Scusate se ormai siete diventati mere classi messe in quarantena, gradi di febbre da misurare all’ingresso, numero massimo di persone a cui è consentito stare nella stessa classe. Scusate se vi abbiamo appiccicato per terra dei bollini segnaposto e poi siamo i primi ad ammassarci nelle piazze.

Scusate se vi obblighiamo a mangiare al banco e poi pestiamo i piedi per un aperitivo negato. Scusate se non possiamo più portarvi in gita ma nei weekend facciamo a gara a chi va più lontano a creare traffico.

Vi abbiamo escluso da tutto, sebbene siate l’unica forza in grado di risollevarci

Scusate se parliamo di voi come un problema, come un qualcosa da sistemare anziché come un’incredibile risorsa da coltivare. Siamo tristi, amareggiati, scontrosi e persi, se non siamo più modelli da seguire, ma gusci vuoti alla perenne ricerca del senso di tutto questo.

Scusate se non vi porgiamo più la mano ma ve la disinfettiamo, se non ci appelliamo più all’unità e alla collaborazione, ma vi ricordiamo sempre che più lontani state e meglio starete.

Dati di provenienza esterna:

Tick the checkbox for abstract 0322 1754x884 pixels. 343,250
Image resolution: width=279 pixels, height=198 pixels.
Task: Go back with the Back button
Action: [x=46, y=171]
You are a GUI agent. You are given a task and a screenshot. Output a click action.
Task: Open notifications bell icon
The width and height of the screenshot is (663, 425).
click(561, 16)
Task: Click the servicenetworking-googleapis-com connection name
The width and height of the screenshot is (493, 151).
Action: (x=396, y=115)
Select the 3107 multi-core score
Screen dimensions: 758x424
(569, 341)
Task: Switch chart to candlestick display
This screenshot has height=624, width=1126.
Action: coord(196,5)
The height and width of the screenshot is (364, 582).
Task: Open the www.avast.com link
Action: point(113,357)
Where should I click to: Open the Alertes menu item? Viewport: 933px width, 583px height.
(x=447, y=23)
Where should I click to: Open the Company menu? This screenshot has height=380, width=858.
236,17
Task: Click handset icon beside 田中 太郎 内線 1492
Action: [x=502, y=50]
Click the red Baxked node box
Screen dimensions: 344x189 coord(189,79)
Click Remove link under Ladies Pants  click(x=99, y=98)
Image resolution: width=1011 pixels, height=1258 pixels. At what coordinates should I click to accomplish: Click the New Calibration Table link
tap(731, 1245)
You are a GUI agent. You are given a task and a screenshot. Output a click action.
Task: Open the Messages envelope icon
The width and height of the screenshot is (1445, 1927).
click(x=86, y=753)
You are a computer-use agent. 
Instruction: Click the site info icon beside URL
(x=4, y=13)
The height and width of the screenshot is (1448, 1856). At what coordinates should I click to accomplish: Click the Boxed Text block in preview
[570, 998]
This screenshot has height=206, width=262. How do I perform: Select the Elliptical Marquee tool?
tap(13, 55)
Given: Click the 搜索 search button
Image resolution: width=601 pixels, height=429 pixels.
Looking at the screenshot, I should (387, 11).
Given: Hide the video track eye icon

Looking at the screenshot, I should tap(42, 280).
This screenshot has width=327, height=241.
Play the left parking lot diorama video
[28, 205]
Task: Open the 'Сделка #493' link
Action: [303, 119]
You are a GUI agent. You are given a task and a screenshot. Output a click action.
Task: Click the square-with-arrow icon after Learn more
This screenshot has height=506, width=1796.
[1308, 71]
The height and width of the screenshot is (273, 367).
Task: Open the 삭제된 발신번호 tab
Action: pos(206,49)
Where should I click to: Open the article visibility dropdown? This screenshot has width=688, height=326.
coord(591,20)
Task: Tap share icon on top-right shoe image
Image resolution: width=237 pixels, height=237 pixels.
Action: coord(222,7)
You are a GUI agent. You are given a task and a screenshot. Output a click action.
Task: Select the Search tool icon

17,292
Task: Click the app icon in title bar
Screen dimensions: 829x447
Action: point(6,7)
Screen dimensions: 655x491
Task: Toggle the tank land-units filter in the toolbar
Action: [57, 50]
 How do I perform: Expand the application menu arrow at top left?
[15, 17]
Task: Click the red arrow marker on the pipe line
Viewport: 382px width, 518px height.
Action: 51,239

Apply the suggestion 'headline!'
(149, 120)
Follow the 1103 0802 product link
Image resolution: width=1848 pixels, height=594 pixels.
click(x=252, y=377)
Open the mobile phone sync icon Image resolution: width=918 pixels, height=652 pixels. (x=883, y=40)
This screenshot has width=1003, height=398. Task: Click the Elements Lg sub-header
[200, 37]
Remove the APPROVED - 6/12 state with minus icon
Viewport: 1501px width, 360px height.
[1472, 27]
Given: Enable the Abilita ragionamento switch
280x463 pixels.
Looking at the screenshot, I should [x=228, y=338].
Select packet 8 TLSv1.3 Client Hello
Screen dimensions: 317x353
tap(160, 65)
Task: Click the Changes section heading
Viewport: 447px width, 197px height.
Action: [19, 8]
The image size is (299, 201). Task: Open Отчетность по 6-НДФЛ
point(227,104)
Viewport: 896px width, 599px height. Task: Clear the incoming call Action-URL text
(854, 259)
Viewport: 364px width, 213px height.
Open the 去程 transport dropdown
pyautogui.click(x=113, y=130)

Scusate se siamo rassegnati, vittime di un sistema che invece che darci sicurezze ce le toglie. Vi abbiamo escluso da tutto, sebbene siate l’unica forza in grado di risollevarci, facendoci però abbassare la testa, le ginocchia e il cuore, per metterci alla vostra altezza

Vi abbiamo coperto la bocca ma non gli occhi. Vi giuro che la bellezza e la meraviglia esistono ancora, dovete solo essere voi ad aiutarci a vederle e a ritrovarle.